1999-05-27-23 Noonan syndrome © Jeanty www.thefetus.net/
Updated 2006-01-18 by Juliana Leite, MD
Original text 1999-05-27 Philippe Jeanty, MD, PhD & Sandra R Silva, MD
Synonyms: Turner syndrome with normal XX, pseudo-Turner syndrome, male Turner syndrome, Ullrich syndrome.
Definition: In 1968, Jacqueline A. Noonan described 19 cases of a syndrome very similar to the disorder described by Turner. Among her patients, 17 had pulmonary stenosis and 2 had patent ductus arteriosus (12 males and 7 females). Other anomalies included lymphedema, pterygium colli, deformity of the sternum with precocious closure of sutures resulting in a pectus carinatum superiorly and a pectus excavatum inferiorly, coarctation of the aorta, cryptorchidism, and thrombocytopenia. Aside from this syndrome occurring in both genders, there is a large phenotypic overlap with Turner syndrome.
Incidence: Its prevalence is 4 to 10:10,000 births
Etiology: Autosomal-dominant with sporadic new mutations.
Diagnosis: The initial anomaly most likely to be observed is a posterior nuchal cystic hygroma, which may regress later in the gestation into a nuchal fold redundancy and/or pterygium colli. Other fetuses have been suspected because of special facial features (low-set ears, depressed nasal bridge, and large head), congenital heart disease, pleural effusions, renal abnormalities, polyhydramnios, short stature, hydrops and familiar history. Some fetuses have been identified by triple marker screening, too. Congenital heart disease may appear in up to 60% of Noonan syndrome patients. In fact, cardiac abnormality associated with cervical lymphatic abnormalities may provide the only clues to diagnoses of Noonan syndrome. In literature, three cases of persistent right umbilical vein with no intrahepatic portion are described associated with Noonan Syndrome. In these cases drainage was possible directly into the right atrium, inferior vena cava (IVC) or IVC via the iliac vein. Amelioration of early nuchal region findings in a fetus with a normal karyotype and late onset of the more "typical" ultrasonographic changes may limit early prenatal detection. Noonan syndrome is yet diagnosed at birth or during childhood.

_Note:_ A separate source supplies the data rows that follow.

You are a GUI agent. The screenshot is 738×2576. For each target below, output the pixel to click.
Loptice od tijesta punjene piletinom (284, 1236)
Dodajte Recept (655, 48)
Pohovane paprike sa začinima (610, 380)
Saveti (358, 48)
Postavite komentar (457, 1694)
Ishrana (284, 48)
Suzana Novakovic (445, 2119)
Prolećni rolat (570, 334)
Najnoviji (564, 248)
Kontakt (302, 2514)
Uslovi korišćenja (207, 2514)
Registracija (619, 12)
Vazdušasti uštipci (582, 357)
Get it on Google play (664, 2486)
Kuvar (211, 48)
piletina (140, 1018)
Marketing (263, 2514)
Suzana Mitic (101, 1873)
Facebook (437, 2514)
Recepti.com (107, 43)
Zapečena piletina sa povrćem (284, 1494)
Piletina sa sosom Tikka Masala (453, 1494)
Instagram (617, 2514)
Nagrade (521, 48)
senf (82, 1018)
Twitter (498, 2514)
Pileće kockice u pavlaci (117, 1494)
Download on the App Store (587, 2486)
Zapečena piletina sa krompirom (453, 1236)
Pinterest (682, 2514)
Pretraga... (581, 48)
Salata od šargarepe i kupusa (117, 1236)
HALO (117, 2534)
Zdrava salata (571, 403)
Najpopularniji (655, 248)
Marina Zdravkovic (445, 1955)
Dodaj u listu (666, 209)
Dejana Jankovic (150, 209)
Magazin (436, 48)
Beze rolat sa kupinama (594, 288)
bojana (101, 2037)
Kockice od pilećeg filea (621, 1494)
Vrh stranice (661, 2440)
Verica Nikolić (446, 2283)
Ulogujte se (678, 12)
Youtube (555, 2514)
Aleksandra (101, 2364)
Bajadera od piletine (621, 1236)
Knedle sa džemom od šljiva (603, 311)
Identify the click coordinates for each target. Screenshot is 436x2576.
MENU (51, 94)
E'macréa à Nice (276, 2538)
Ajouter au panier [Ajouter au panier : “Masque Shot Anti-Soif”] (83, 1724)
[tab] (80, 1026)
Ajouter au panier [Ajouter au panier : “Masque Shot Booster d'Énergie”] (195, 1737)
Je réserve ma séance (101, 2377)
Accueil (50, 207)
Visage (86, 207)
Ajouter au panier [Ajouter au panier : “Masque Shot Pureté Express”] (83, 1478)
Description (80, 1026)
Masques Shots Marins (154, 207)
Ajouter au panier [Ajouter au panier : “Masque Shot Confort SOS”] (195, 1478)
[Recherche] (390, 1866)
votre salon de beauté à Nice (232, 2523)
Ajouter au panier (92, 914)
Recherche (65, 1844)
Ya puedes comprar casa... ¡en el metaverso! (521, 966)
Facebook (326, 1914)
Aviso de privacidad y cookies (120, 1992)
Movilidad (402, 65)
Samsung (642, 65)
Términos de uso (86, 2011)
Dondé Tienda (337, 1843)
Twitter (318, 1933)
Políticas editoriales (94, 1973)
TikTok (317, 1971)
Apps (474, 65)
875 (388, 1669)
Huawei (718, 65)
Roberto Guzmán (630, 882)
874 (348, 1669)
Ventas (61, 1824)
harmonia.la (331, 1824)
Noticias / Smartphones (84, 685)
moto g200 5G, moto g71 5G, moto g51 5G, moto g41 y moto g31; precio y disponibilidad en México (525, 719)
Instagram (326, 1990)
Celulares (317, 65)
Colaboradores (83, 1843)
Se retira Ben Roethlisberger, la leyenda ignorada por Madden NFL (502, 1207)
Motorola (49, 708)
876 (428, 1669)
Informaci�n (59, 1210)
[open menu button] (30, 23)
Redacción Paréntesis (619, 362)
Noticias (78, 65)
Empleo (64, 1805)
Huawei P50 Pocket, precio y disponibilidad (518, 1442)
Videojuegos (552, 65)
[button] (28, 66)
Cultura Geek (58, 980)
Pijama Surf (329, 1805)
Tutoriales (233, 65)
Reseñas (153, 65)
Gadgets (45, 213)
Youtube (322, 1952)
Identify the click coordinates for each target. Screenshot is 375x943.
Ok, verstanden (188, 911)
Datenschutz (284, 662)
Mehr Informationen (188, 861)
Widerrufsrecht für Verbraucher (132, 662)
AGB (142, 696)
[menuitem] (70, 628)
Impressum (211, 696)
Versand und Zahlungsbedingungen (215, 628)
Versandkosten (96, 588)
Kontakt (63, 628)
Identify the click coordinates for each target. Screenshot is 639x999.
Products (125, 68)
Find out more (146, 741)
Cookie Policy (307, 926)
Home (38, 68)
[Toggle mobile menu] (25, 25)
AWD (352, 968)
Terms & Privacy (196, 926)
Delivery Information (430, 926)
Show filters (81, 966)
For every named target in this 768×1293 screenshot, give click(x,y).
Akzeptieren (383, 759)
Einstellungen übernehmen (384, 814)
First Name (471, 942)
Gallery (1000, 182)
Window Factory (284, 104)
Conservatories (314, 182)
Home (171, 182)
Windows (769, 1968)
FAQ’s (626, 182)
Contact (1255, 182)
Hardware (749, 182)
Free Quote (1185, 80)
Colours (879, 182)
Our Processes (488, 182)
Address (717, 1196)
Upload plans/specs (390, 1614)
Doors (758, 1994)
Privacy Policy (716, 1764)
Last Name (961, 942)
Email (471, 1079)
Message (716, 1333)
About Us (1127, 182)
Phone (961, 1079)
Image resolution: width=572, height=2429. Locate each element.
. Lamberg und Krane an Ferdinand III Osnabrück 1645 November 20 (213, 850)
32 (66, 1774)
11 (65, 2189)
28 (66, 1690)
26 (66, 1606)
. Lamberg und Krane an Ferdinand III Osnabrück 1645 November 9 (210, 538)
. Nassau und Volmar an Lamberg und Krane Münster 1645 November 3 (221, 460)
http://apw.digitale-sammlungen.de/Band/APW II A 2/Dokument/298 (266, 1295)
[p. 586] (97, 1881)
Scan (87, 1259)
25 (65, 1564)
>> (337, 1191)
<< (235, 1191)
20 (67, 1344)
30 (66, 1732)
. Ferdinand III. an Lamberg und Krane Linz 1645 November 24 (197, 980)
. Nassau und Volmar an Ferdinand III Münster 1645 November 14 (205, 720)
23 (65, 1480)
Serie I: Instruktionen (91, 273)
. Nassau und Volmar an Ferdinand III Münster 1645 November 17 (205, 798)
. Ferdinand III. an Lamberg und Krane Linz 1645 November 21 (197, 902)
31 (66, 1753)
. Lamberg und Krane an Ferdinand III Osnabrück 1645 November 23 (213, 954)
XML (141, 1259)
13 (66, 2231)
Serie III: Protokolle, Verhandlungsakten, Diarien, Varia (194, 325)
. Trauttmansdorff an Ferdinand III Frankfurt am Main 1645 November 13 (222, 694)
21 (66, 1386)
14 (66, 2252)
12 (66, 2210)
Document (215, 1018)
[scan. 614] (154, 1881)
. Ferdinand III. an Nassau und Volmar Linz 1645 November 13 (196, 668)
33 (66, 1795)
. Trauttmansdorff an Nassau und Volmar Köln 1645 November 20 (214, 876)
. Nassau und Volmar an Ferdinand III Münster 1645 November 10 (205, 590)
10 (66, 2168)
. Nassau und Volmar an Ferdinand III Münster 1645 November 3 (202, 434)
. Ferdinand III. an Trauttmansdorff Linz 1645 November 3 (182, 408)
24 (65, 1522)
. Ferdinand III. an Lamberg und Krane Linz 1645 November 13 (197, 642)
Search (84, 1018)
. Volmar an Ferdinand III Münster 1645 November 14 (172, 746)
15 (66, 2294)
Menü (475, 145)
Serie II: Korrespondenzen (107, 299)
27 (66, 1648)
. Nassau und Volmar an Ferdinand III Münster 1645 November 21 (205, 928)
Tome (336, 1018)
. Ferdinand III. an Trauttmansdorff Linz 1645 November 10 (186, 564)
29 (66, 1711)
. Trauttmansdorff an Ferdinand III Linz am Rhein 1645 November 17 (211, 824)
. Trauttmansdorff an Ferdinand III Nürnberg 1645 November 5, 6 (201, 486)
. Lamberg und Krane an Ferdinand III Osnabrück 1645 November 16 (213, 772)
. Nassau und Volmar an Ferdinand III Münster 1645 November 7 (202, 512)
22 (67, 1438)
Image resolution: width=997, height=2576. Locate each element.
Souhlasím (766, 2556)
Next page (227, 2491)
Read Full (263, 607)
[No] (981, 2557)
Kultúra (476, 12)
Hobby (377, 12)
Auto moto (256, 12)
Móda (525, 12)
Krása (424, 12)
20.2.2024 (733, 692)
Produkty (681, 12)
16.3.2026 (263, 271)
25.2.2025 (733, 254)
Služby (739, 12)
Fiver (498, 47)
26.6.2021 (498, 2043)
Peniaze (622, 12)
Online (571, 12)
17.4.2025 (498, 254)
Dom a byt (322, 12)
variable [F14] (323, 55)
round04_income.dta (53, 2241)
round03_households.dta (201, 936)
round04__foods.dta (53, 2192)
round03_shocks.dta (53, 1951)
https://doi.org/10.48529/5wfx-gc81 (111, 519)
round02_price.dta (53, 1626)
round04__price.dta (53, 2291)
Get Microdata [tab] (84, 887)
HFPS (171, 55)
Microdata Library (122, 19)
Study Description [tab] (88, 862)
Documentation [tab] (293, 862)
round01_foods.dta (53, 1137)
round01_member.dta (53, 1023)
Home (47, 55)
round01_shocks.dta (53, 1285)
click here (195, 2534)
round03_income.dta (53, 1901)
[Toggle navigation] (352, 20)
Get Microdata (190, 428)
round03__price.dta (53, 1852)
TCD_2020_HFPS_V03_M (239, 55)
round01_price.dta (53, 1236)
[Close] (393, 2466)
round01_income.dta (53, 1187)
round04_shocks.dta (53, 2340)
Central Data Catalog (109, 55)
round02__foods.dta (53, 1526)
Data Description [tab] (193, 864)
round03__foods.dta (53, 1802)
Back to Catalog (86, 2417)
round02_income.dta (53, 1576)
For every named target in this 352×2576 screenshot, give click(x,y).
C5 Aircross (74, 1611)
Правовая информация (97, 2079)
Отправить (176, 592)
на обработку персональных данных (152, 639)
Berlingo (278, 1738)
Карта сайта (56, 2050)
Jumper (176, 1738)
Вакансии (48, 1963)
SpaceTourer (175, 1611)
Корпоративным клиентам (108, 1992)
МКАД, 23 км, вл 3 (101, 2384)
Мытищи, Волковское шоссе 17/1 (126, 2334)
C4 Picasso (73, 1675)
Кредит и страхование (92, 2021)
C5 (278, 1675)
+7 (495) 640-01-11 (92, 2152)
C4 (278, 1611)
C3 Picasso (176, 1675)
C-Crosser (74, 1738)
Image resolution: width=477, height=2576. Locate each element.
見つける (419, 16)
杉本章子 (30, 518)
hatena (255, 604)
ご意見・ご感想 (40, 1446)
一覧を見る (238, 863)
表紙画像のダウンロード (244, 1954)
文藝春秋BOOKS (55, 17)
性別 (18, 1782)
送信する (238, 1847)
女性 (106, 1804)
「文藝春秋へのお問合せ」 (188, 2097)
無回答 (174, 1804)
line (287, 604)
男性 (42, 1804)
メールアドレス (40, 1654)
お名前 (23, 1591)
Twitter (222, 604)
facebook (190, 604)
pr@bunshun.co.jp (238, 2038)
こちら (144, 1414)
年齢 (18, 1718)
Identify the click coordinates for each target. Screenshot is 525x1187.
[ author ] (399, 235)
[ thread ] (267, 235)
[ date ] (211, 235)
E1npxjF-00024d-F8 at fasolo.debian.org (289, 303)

Genetic anomalies: X-linked dominant inheritance of either a single mutant gene or a submicroscopic deletion was originally suspected, but now it is recognized that one of the genes for Noonan syndrome is located on chromosome 12 in the 12q24.2–q24.31 region.
Differential diagnosis: Turner syndrome (excluded in boys or otherwise by karyotype) is also unlikely to be familial, whereas Noonan syndrome has a strong familial predilection; trisomy 21; Escobar syndrome.
Prognosis: Fairly normal life expectancy for those without major complications of heart disease. After a thoracoamniotic shunting, pleural effusion with hydrops has a 57% survival rate; premature delivery is the leading source of morbidity.
Management: Termination of pregnancy can be offered before viability. Standard prenatal care is not altered when continuation of the pregnancy is chosen.
1. Joo JG, Beke A, Toth-Pal E, Csaba A, Papp C. Successful pregnancy in a Noonan syndrome patient after 3 unsuccessful pregnancies from severe fetal hydrops: a case report. J Reprod Med. 2005 May; 50(5):373-6.
2. Picone O, Benachi A, Mandelbrot L, Ruano R, Dumez Y, Dommergues M. Thoracoamniotic shunting for fetal pleural effusions with hydrops. Am J Obstet Gynecol. 2004 Dec; 191(6):2047-50.
3. Bradley E, Kean L, Twining P, James D. Persistent right umbilical vein in a fetus with Noonan"s syndrome: a case report. Ultrasound Obstet Gynecol. 2001 Jan; 17(1):76-8.
4. Achiron R, Heggesh J, Grisaru D et al. Noonan syndrome: a cryptic condition in early gestation. Am J Med Genet. 2000 May 29; 92(3):159-65.
5. Nisbet DL, Griffin DR, Chitty LS.Prenatal features of Noonan syndrome. Prenat Diagn. 1999 Jul; 19(7):642-7.